2. SURVEY VERSION HANDLING:
- Two survey versions (01 and 02) were used
- Scripts 01 and 03 combine these versions
- Preference given to version 01 when both exist
3. MISSING DATA:
- Empty cells and NA values are preserved throughout processing
- Calculations use na.rm=TRUE to exclude missing values from means
- Difference calculations result in NA if either source value is missing
4. QUALITY ASSURANCE:
- Each script includes QA checks with random row verification
- Manual calculation checks confirm proper transformations
- Column existence checks prevent errors from missing source data
5. FILE SAVING:
- Most scripts save directly to eohi2.csv
- Scripts 04, 06, and 07 have commented-out write commands for review
- Each script overwrites existing target columns if present
6. SPECIAL NAMING CONVENTIONS:
- "pref_tv" vs "pref_TV" inconsistency maintained from source data
- DGEN variables use underscores (DGEN_past_5_Pref)
- Difference variables use descriptive prefixes (NPast_5_, 5.10past_)

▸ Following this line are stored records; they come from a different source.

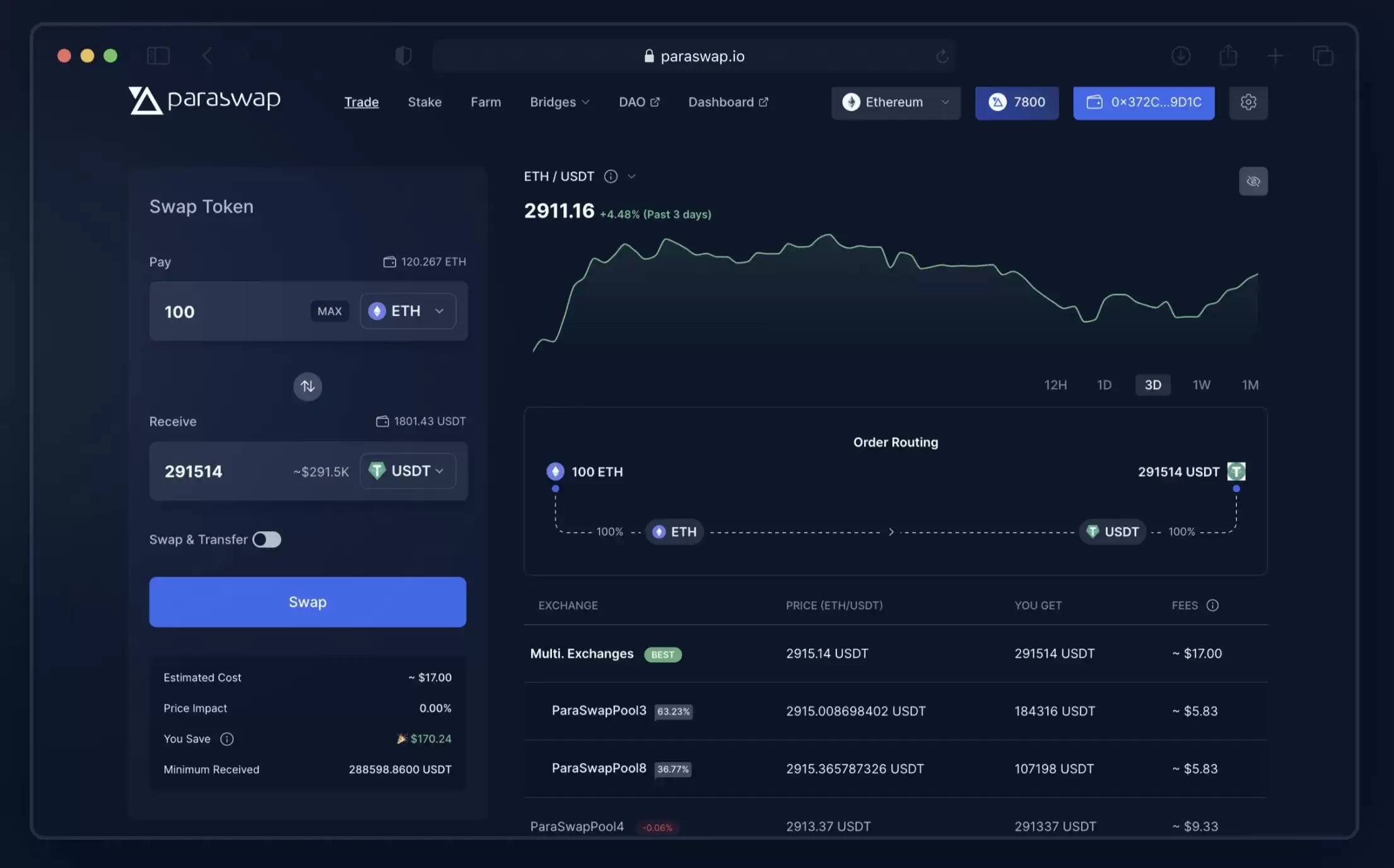The image size is (1394, 868).
Task: Click browser reload icon in address bar
Action: click(942, 56)
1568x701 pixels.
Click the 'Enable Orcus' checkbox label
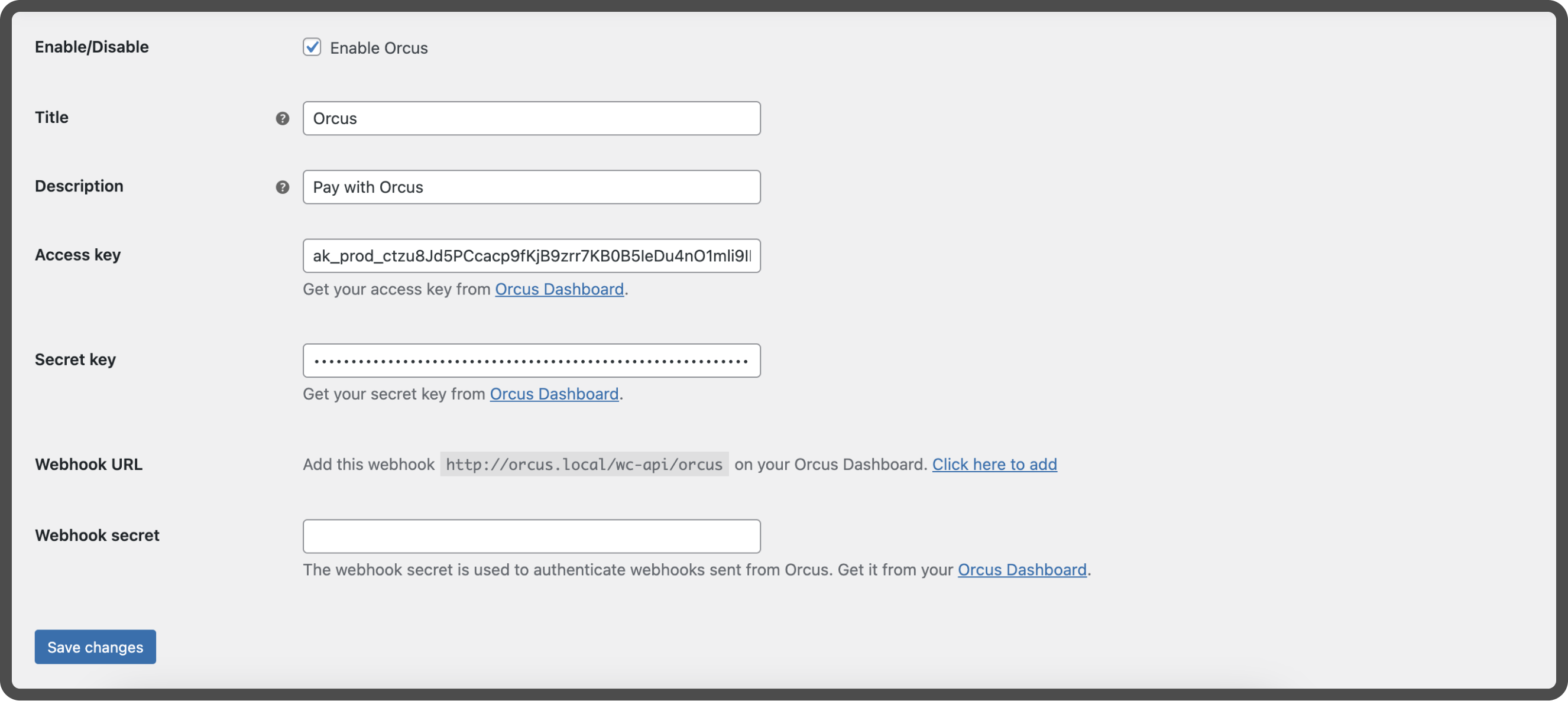pos(378,48)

================================================================================
ITEM REFERENCE GUIDE
================================================================================
15 Core Items (Used across all time periods):
PREFERENCES (5 items):
1. pref_read - Reading preferences
2. pref_music - Music preferences
3. pref_TV/tv - TV watching preferences (note case variation)
4. pref_nap - Napping preferences
5. pref_travel - Travel preferences
PERSONALITY (5 items):
6. pers_extravert - Extraverted personality
7. pers_critical - Critical thinking personality
8. pers_dependable - Dependable personality
9. pers_anxious - Anxious personality
10. pers_complex - Complex personality
VALUES (5 items):
11. val_obey - Value of obedience
12. val_trad - Value of tradition
13. val_opinion - Value of expressing opinions
14. val_performance - Value of performance
15. val_justice - Value of justice
================================================================================
END OF DOCUMENTATION
================================================================================
Last Updated: October 1, 2025